_QUÉ SE PIDE_. Reproduce el tramo del texto sobre la modernidad que va de "Tal noción de" a "del orden antiguo.", cambiando "orden" por "régimen".

_TEXTO_.
-----

Thierry Linck
1. LAS NOCIONES DE “modernidad”, “progreso”, “cambio” y “ruptura” tienen, dentro del discurso político (pero también “científico”), un elevado valor. Con todo y que dichas nociones se sostienen en criterios vagos, ambiguos o más o menos contradictorios. Todo ello no tiene nada de sorprendente. La noción de modernidad impregna fuertemente nuestras representaciones colectivas. Ella emerge con el Renacimiento, echa raíces en la filosofía política inglesa y el Siglo de las Luces, se impone como doctrina hegemónica con la revolución francesa y las revoluciones agrícola e industrial para finalmente impregnar de manera profunda las ciencias sociales.
Tal noción de modernidad se sostiene sobre algunos pilares estrechamente relacionados entre sí, que aquí enumeramos del punto 2 al punto 5:
2. La creencia irracional en el carácter redentor de los progresos de la ciencia y de la técnica viene del viejo sueño bíblico de una naturaleza domeñada por el hombre, que parece encontrarse al alcance de la mano y se corresponde, en el imaginario referido, a la construcción de un orden social más justo dominado por la razón.
3. La convicción de que el mejor mundo posible quedará sostenido en la democracia representativa y en el individualismo. Ambos fenómenos producto de un proceso de emancipación frente a las viejas instituciones (las comunidades, entre otras) y a las creencias “irracionales” que emergen del orden antiguo.
4. La visión disociativa del mundo: la economía y la sociedad son percibidas como máquinas desmontables, de las que es posible cambiar los elementos. Reencontramos allí la oposición entre solidaridad orgánica y solidaridad mecánica considerada por Durkheim, y que conduce también a una visión lineal e idelizada de la historia.
5. La afirmación de que el liberalismo mercantil, imagen simétrica del liberalismo político y filosófico, asegurará el crecimiento en la producción de las riquezas, y garantizará a la vez una disminución generalizada de la precariedad y “la llegada” de una sociedad más justa.
6. Este último punto funda el principio de un crecimiento virtualmente ilimitado de la producción de las riquezas materiales (el campo sobre el cual han sido construidos los paradigmas fundadores de la ciencia económica), hoy por hoy francamente desmentido por: a) El agotamiento de los recursos naturales y las energías fósiles; b) El avance de la pobreza y la agravación de las desigualdades; c) La saturación de las necesidades en lo que concierne a las categorías sociales dotadas de poder de compra; y d) El crecimiento espectacular de la producción y del comercio de bienes intangibles.

-----

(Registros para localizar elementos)
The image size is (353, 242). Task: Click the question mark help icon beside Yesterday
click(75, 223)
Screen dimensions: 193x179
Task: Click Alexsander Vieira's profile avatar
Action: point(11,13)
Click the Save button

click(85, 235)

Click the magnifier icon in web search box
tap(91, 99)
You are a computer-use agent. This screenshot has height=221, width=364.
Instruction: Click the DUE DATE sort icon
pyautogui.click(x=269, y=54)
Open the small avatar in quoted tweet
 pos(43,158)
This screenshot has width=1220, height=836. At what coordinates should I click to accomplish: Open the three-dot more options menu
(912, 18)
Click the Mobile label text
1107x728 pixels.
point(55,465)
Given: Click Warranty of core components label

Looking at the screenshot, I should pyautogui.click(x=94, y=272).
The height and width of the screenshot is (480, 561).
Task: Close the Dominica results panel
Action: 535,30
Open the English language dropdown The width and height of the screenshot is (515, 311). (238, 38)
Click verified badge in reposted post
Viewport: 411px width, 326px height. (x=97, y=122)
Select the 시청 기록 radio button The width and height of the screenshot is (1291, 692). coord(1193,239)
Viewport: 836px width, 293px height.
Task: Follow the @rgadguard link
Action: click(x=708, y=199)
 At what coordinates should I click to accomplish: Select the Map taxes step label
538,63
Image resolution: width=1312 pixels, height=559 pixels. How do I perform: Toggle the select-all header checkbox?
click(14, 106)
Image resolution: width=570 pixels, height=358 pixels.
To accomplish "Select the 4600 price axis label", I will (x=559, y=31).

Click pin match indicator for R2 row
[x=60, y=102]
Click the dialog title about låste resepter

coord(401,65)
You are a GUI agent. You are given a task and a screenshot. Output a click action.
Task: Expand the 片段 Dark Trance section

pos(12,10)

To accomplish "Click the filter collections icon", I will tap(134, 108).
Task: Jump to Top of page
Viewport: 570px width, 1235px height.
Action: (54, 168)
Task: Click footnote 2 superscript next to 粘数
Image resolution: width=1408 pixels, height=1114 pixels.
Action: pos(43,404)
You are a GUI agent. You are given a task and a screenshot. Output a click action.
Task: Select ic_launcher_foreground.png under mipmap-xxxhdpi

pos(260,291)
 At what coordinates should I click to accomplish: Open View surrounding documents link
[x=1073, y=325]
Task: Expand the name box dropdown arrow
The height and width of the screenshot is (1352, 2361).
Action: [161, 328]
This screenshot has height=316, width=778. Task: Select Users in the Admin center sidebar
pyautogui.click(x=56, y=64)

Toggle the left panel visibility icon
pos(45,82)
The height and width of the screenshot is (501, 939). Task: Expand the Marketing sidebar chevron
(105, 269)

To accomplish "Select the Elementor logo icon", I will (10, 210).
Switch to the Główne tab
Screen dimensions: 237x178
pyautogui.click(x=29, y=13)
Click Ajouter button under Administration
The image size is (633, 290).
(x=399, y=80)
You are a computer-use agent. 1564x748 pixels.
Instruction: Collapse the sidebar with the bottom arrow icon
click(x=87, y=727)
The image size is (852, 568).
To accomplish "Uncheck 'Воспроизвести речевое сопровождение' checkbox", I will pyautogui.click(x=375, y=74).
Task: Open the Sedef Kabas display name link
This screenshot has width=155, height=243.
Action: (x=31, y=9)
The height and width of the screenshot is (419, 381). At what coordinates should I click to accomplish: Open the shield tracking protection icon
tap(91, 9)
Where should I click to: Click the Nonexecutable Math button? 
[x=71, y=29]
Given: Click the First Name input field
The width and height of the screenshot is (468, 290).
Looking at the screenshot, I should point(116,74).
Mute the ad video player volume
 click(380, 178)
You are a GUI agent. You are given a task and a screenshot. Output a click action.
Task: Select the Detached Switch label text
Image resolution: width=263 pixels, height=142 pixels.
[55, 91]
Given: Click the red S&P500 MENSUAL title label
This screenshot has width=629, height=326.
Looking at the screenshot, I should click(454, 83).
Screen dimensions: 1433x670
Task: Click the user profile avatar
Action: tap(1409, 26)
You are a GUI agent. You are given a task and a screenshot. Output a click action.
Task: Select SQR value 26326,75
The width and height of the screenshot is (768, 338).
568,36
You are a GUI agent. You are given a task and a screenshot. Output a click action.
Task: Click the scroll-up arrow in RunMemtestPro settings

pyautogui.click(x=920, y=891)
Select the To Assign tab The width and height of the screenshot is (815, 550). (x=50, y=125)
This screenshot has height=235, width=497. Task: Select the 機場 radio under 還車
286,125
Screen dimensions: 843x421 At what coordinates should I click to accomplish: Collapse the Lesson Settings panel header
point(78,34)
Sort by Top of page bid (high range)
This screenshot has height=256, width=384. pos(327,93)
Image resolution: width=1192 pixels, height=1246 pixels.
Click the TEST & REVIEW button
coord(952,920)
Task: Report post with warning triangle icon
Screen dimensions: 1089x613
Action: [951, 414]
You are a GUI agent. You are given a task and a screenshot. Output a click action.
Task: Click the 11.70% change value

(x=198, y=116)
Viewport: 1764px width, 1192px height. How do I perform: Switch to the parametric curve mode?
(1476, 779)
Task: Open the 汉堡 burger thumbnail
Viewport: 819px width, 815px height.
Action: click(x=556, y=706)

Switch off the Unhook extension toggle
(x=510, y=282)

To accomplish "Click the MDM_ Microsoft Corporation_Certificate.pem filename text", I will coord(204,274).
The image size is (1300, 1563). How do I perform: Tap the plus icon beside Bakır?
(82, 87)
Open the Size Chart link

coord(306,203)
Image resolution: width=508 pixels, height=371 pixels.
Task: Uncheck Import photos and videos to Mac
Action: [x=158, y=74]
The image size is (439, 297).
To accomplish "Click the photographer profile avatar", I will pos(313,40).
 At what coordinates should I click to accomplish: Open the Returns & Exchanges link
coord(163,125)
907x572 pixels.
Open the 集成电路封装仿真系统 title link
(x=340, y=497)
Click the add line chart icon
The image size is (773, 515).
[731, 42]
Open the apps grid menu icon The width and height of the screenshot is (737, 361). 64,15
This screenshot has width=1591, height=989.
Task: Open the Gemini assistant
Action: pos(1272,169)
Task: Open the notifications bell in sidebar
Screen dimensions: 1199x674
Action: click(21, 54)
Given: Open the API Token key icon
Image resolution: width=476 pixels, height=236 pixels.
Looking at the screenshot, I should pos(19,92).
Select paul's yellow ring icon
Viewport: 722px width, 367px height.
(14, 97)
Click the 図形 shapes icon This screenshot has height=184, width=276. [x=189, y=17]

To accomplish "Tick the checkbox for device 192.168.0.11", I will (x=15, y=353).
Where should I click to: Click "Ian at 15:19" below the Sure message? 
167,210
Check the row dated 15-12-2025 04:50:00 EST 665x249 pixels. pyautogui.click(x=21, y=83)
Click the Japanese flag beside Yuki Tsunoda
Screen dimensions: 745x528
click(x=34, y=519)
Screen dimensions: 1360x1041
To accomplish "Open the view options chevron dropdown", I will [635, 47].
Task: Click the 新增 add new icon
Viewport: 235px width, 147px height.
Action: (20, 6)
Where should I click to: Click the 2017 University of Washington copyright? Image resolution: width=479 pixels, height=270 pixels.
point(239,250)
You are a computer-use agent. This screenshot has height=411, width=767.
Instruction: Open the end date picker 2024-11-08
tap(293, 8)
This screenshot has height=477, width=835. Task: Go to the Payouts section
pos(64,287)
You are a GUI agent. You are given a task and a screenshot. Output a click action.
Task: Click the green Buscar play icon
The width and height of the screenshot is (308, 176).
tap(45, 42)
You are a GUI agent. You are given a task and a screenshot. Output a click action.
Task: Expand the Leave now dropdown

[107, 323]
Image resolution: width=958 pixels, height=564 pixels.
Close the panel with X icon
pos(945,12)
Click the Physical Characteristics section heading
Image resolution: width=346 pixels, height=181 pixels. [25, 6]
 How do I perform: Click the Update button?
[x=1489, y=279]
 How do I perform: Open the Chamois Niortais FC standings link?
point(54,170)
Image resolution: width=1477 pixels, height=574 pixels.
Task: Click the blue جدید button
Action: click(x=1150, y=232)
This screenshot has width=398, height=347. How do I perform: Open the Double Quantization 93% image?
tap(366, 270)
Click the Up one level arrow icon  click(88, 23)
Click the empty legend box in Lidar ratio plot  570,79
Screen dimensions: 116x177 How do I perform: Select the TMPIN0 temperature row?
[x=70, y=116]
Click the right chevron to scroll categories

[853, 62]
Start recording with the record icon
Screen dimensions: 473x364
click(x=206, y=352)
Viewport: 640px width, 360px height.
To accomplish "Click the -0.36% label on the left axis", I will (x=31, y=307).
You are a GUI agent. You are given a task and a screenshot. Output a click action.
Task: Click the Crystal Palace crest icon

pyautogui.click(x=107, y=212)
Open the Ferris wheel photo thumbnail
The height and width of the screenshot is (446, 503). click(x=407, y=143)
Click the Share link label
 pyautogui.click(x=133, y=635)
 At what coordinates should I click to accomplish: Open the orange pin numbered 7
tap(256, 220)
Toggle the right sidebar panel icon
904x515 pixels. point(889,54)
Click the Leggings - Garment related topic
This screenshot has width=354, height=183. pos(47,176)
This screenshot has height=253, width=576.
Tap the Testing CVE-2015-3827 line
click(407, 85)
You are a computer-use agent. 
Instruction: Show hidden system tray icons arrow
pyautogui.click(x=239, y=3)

-----

_RESPUESTA COMPLETA_.
Tal noción de modernidad se sostiene sobre algunos pilares estrechamente relacionados entre sí, que aquí enumeramos del punto 2 al punto 5:
2. La creencia irracional en el carácter redentor de los progresos de la ciencia y de la técnica viene del viejo sueño bíblico de una naturaleza domeñada por el hombre, que parece encontrarse al alcance de la mano y se corresponde, en el imaginario referido, a la construcción de un régimen social más justo dominado por la razón.
3. La convicción de que el mejor mundo posible quedará sostenido en la democracia representativa y en el individualismo. Ambos fenómenos producto de un proceso de emancipación frente a las viejas instituciones (las comunidades, entre otras) y a las creencias “irracionales” que emergen del régimen antiguo.